With that said, the recent updates have been informative, so I'll stop complaining. Cheers to the team working through what must've been a tough problem.

ultrasaurus 3 years ago |

There some 3rd party uptime tracking here that might be useful: https://app.metrist.io/demo/datadog

mlrtime 3 years ago |

It's been hard down for 5 hours now.

sgt 3 years ago | |

At least their self monitoring works.

ollien 3 years ago | | |

I joked about this with a coworker, but I do have to wonder what they actually use for monitoring internally. It would be interesting if they just have a second copy of the prod stack for internal monitoring, or something.

masterSshKey 3 years ago | | |

fact: datadog self monitoring is datadog.

indigodaddy 3 years ago |

Still getting "500 Internal Server Error, see context.apiResponse for more details" on most monitors in event history..

justinzollars 3 years ago |

This effected a production deploy today - our team did not know datadog was down prior to deployment. Horrible.

palijer 3 years ago | |

We have "datadog outage" as an abort condition that is checked before any deploys or operations. I highly suggest implementing something like that for things you depend on.

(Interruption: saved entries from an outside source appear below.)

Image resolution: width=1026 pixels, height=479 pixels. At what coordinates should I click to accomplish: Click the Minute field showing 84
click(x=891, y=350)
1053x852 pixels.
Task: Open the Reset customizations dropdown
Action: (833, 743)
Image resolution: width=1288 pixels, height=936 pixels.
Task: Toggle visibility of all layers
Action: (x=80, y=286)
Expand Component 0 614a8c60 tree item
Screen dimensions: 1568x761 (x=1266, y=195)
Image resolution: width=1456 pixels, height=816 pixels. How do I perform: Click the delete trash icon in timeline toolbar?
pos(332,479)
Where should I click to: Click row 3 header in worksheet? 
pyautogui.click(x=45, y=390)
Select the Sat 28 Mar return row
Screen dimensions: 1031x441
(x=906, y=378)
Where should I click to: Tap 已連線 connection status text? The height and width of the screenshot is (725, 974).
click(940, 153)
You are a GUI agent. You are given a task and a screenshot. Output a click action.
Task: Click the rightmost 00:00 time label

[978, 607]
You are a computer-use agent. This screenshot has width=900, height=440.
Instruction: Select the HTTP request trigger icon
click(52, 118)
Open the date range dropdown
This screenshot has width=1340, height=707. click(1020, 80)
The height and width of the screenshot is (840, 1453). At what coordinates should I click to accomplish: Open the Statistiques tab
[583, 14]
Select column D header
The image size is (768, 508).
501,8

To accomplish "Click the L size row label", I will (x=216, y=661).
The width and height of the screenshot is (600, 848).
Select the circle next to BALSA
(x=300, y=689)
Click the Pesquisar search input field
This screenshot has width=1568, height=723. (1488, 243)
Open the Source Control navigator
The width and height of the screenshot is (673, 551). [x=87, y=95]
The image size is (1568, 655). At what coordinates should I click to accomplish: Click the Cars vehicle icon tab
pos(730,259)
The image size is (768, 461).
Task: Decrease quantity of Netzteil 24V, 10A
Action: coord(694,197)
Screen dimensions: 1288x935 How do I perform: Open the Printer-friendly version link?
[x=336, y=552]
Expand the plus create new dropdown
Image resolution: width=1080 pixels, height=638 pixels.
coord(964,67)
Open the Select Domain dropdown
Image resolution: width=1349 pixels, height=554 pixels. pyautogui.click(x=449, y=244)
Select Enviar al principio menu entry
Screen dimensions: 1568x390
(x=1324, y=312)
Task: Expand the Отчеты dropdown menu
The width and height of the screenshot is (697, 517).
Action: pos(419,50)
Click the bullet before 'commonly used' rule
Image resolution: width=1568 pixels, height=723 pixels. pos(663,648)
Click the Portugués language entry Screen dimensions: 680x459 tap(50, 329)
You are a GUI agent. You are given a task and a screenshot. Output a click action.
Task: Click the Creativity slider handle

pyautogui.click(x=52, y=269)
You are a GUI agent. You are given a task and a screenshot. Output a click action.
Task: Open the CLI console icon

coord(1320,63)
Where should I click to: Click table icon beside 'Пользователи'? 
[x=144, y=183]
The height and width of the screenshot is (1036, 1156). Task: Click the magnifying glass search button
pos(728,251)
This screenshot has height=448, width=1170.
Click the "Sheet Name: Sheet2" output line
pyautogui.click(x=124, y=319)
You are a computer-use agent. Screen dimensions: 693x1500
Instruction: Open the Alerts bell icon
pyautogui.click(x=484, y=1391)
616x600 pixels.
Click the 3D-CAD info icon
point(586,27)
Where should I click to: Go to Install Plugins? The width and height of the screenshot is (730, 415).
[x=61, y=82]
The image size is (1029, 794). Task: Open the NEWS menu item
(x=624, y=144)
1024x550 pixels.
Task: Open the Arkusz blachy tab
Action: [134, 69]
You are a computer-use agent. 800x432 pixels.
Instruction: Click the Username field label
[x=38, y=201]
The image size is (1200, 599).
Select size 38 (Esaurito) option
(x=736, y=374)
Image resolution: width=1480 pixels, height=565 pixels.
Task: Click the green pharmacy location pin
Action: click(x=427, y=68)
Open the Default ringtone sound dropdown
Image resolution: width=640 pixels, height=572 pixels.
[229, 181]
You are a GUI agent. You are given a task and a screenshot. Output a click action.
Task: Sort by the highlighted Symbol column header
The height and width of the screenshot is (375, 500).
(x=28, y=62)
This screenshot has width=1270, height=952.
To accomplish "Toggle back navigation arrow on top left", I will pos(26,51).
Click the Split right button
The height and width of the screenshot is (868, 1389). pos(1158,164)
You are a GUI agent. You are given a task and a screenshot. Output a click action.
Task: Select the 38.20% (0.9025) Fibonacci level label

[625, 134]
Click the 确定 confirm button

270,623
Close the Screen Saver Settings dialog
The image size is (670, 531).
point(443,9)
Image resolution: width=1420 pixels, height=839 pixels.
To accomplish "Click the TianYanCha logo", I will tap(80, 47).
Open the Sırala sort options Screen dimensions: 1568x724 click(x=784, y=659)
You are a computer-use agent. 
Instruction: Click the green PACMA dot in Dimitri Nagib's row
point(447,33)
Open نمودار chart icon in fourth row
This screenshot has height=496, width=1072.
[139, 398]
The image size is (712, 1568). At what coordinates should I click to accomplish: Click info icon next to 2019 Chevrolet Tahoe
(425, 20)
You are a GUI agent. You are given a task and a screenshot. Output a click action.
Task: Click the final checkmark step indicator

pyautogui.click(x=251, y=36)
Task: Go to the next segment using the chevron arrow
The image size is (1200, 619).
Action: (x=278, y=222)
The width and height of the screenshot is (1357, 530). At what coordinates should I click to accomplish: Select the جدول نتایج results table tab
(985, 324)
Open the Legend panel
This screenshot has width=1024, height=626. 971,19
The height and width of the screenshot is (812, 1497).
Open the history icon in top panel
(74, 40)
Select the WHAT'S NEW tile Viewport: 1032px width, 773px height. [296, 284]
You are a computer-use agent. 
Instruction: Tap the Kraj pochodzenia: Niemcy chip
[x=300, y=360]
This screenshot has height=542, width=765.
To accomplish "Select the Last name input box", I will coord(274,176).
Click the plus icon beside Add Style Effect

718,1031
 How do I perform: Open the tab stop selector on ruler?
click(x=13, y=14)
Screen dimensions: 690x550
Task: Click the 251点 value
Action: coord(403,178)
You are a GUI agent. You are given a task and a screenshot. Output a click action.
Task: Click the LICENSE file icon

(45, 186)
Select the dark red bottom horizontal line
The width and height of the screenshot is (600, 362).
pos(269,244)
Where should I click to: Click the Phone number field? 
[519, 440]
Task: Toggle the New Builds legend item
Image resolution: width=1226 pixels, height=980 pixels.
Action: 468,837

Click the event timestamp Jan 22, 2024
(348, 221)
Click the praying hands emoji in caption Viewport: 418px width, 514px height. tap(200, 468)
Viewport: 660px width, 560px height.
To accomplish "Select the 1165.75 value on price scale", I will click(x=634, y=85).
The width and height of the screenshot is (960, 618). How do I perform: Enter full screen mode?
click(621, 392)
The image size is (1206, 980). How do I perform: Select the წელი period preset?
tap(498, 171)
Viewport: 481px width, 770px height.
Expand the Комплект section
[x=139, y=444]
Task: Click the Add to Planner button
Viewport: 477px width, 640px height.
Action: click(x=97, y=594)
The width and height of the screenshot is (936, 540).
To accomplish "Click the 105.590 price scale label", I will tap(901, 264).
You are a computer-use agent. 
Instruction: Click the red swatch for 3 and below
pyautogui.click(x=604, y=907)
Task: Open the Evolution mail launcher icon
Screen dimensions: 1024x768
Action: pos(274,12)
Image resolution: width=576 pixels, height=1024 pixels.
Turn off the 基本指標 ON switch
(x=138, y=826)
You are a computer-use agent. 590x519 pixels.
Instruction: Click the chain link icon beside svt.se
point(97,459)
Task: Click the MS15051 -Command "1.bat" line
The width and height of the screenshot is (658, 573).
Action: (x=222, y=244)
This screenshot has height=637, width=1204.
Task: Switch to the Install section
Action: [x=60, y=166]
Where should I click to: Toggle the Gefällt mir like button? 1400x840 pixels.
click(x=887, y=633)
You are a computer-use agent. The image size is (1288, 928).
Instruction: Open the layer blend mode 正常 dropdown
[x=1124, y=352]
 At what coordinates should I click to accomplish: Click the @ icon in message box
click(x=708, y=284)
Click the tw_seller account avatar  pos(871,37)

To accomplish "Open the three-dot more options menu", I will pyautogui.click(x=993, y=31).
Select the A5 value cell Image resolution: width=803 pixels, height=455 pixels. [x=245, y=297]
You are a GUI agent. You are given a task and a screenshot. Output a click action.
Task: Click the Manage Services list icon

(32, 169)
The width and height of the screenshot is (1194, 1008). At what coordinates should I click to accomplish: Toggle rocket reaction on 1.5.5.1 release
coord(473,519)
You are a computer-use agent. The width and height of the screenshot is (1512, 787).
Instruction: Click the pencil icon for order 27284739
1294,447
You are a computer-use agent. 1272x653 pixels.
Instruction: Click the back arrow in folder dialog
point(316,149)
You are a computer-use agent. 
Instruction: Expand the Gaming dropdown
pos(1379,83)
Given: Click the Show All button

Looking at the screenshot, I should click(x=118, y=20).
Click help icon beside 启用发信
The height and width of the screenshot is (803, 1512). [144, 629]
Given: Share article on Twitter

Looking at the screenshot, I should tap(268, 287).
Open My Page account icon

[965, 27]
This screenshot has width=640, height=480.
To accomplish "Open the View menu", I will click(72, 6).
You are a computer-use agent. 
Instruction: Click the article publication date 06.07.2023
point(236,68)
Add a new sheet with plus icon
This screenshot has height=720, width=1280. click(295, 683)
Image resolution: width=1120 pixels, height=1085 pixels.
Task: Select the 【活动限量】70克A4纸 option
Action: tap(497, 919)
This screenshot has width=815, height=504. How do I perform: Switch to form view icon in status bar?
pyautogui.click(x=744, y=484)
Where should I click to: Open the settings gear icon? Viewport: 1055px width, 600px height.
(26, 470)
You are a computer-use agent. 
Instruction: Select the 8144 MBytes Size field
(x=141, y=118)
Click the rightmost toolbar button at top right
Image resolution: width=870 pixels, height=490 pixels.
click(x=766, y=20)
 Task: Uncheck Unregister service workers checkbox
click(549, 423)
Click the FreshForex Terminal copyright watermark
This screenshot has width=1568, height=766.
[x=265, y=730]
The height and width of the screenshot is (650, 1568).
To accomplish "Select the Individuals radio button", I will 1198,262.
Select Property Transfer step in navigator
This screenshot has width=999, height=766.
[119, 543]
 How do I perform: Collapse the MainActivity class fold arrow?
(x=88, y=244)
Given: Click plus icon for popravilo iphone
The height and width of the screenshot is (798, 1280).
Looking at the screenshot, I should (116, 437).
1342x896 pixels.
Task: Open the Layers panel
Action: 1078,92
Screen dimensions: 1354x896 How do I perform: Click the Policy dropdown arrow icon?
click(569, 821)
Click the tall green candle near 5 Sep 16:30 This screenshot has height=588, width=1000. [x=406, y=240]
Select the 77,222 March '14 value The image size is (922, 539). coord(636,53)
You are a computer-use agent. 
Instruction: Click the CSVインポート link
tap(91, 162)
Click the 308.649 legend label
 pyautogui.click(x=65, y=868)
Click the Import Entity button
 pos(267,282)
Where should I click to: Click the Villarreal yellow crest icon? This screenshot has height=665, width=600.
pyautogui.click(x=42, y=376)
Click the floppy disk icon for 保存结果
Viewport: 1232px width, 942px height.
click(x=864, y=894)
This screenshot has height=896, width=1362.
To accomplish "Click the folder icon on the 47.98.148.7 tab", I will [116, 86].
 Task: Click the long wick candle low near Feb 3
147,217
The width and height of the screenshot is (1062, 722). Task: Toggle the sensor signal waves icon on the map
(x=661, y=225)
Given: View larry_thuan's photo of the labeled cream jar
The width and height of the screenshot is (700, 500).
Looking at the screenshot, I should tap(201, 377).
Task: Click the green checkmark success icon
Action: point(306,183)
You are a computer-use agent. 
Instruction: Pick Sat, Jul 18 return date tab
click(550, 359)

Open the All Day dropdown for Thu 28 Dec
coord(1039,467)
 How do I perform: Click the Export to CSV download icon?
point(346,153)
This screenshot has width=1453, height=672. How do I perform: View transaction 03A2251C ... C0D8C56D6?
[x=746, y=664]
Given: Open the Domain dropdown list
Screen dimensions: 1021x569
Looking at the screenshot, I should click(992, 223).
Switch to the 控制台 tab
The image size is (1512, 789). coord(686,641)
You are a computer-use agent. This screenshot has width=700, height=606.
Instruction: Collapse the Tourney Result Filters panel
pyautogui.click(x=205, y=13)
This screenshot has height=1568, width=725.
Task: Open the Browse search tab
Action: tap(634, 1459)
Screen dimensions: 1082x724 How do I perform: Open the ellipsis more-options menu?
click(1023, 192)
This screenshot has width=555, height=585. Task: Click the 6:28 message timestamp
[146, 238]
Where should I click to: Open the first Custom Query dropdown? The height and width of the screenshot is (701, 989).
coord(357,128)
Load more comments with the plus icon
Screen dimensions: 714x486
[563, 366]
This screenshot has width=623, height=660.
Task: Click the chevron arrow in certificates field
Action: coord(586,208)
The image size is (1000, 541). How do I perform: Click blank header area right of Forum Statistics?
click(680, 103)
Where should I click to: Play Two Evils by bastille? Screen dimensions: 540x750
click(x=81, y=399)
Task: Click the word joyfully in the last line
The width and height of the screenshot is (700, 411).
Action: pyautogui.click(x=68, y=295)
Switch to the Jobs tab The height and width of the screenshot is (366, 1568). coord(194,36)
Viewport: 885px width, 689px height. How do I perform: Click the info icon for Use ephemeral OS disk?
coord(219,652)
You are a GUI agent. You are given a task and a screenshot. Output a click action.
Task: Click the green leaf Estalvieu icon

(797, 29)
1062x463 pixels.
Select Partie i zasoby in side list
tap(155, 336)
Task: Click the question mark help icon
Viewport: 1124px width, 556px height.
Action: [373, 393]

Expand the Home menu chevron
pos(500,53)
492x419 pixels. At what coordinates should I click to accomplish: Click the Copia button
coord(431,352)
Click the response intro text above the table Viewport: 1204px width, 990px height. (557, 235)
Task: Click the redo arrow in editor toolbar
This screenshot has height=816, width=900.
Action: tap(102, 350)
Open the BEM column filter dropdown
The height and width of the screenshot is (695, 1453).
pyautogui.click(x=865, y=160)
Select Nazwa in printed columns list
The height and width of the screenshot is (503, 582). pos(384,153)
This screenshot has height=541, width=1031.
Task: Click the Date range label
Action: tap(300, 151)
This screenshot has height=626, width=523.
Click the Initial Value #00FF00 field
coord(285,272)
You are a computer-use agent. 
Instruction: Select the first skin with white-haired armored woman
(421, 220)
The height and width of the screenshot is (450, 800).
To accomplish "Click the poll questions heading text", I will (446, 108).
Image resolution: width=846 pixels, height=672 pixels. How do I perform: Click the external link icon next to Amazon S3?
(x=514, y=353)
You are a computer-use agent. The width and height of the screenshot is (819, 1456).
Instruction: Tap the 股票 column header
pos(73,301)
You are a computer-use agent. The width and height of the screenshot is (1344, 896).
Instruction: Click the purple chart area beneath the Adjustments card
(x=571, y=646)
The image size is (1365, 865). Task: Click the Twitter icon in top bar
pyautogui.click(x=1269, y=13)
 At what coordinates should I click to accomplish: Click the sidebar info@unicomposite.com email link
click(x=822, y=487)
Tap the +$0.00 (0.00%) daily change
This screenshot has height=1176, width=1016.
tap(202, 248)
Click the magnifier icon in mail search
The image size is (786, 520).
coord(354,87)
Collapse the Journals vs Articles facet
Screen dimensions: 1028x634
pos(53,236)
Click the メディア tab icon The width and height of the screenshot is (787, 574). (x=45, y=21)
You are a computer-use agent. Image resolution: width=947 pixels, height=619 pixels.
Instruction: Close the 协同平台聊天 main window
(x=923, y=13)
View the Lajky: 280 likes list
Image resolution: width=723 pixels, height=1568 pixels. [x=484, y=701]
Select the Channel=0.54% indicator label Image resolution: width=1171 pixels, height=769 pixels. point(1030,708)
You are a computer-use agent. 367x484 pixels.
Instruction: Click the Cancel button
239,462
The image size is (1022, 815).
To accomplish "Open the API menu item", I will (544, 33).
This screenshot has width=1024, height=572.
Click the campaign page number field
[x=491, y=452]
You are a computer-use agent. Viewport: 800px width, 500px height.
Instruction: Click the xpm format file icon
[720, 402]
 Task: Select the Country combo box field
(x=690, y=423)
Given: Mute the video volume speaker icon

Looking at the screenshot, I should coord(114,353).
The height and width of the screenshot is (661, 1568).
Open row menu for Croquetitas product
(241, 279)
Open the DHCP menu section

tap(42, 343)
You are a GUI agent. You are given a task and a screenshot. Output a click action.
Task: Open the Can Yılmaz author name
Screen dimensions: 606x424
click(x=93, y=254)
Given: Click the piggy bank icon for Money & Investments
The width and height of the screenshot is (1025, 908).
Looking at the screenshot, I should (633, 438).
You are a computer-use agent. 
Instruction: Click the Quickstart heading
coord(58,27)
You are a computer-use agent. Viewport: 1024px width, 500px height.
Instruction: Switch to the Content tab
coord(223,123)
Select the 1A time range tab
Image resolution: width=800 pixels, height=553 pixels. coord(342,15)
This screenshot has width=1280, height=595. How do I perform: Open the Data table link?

If y'all are slinging code you are aware that nothing is 100% available, a consumer failing to anticipate that isn't really the providers fault.

temp_praneshp 3 years ago | | |

What actual metric do you monitor for "datadog outage"? Simply have the deploy tooling make an api request/something else?

Our playbook asks the deployer to take a look at dashboard X, but automating this would be nicer for some of our CD pipelines

amanj41 3 years ago | |

Out of curiosity, what datadog services do you use that cause deployments to be interrupted when they are having an outage?

justinzollars 3 years ago | | |

Professionally it is a very bad idea to deploy to production without log monitoring and alerts to see the effects of a deployment.

mjcl 3 years ago | | |

Different person, but during a deploy the pipeline checks some the APM metrics (error rate, new errors, latency) to determine if it should roll back the deploy. A previous company would do a canary deployment (like 2 out of 60 instances), wait 20 minutes and only proceed to a full deploy if the canary instances had similar error & latency rates.

akagarwa 3 years ago |

Atleast it is a buying opportunity for the DDOG stock. Thank you DDOG!

sgreene570 3 years ago | |

underrated comment. DDOG to the DDOGE moon.